1.Humilies-vous grandement devant Dieu en la connoissance de vostre neant et misere:

Helas, qu'est-ce que de moy quand je suis a moy mesme ? non autre chose, o Seigneur, sinon une terre seche, laquelle crevassee de toutes pars, tesmoigne la soif qu'elle a de la pluye du ciel, et ce pendant le vent la dissipe et reduit en poussiere.

2. Invoques Dieu et luy demandes son allegresse : Rendes-moy, o Seigneur, l'allegresse

de vostre salut (51). Mon Pere, s'il est possible, transportes ce calice de moy (52). Oste-toy d'ici,

o bize infructueuse qui desseche

mon ame, et venés, o gracieux vent des consolations, et soufflés dans mon jardin (53), et ses bonnes affections respandront l'odeur de suavité.

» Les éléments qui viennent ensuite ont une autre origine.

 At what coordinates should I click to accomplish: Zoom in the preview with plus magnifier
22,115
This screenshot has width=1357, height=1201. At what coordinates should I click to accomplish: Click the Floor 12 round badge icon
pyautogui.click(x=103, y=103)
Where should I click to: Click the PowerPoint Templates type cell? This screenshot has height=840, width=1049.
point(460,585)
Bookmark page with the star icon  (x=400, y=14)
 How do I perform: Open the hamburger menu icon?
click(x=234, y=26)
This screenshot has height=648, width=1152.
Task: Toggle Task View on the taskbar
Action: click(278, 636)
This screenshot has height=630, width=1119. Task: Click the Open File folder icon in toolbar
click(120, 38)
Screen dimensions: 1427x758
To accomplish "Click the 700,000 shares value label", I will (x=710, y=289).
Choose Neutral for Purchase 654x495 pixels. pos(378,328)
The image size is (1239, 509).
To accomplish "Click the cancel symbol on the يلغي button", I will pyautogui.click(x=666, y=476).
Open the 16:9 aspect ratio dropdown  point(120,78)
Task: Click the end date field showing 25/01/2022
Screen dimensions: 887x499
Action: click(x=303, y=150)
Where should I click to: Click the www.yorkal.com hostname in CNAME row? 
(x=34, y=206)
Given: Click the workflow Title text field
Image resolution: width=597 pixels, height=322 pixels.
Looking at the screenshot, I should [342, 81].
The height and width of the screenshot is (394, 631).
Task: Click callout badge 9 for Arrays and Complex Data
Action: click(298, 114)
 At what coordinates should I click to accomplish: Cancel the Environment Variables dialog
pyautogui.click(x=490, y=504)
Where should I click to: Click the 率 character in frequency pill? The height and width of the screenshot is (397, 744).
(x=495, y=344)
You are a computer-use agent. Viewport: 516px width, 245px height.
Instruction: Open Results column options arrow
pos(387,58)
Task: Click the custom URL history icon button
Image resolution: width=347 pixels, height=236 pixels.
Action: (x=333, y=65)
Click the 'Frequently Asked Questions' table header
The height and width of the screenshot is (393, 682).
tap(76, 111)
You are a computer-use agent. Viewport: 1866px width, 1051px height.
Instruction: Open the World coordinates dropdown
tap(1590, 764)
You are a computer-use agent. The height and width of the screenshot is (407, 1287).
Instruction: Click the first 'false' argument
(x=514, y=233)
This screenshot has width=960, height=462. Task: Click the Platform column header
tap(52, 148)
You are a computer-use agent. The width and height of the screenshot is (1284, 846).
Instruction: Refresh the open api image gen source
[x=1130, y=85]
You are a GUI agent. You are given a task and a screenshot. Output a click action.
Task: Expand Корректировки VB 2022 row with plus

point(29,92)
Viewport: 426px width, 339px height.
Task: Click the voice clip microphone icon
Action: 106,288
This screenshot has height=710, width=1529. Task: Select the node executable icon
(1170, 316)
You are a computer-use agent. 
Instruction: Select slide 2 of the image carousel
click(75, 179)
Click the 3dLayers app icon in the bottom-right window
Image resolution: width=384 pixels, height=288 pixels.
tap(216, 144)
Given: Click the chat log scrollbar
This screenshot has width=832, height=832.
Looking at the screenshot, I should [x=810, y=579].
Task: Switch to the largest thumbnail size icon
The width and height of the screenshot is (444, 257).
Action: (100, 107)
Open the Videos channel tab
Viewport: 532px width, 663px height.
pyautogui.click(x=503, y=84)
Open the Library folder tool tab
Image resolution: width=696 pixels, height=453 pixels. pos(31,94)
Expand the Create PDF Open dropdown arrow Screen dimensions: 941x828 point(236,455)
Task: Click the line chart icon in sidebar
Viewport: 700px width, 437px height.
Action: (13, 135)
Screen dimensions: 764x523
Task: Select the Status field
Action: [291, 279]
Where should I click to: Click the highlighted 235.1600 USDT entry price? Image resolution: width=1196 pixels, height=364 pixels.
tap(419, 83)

3. AIles a vostre confesseur, ouvres-luy bien vostre coeur, faites-luy bien voir tous les

replis de vostre ame, prenes les advis qu'il vous donnera, avec grande simplicité et humilité car Dieu qui ayme infiniment l'obeissance, rend souvent utiles les conseilz que l'on prend d'autruy, et sur tout des conducteurs des ames, encor que d'ailleurs il n'y eust pas grande apparence; comme il rendit prouffitables a Naaman les eaux du Jourdain, desquelles Helisee, sans aucune apparence de rayson humaine, luy avoit ordonné l'usage (54).

4. Mais apres tout cela, rien n'est si utile, rien si fructueux en telles secheresses et sterilités

que de ne point s'affectionner et attacher au desir d'en estre delivré. Je ne dis pas qu'on ne doive faire des simples souhaitz de la delivrance ; mais je dis qu'on ne s'y doit pas affectionner, ains se remettre a la pure merci de la speciale providence de Dieu, affin que tant qu'il luy plaira il se serve de nous entre ces espines et parmi ces desers. Disons donq a Dieu en ce tems la : O Pere, s'il est possible, transportes de moy ce calice, mais adjoustons de grand courage : toutefois, non ma volonté, mais la vostre soit faitte, et arrestons-nous a cela avec le plus de repos que nous pourrons ; car Dieu nous voyant en cette sainte indifference nous consolera de plusieurs graces et faveurs, comme quand Il vit Abraham resolu de se priver de son enfant Isaac, il se contenta de le voir indifferent en cette pure resignation, le consolant d'une vision tres aggreable et par des tres douces benedictions (55). Nous devons donq en toutes sortes d'afflictions, tant corporelles que spirituelles, et es distractions ou soustractions de la devotion sensible qui nous arrivent, dire de tout nostre coeur et avec une profonde sousmission : Le Seigneur m'a donné des consolations, le Seigneur me les a ostees, son saint Nom soit beni (56); car perseverans en cette humilité, il nous rendra ses delicieuses faveurs, comme il fit a Job qui usa constamment de pareilles paroles en toutes ses desolations.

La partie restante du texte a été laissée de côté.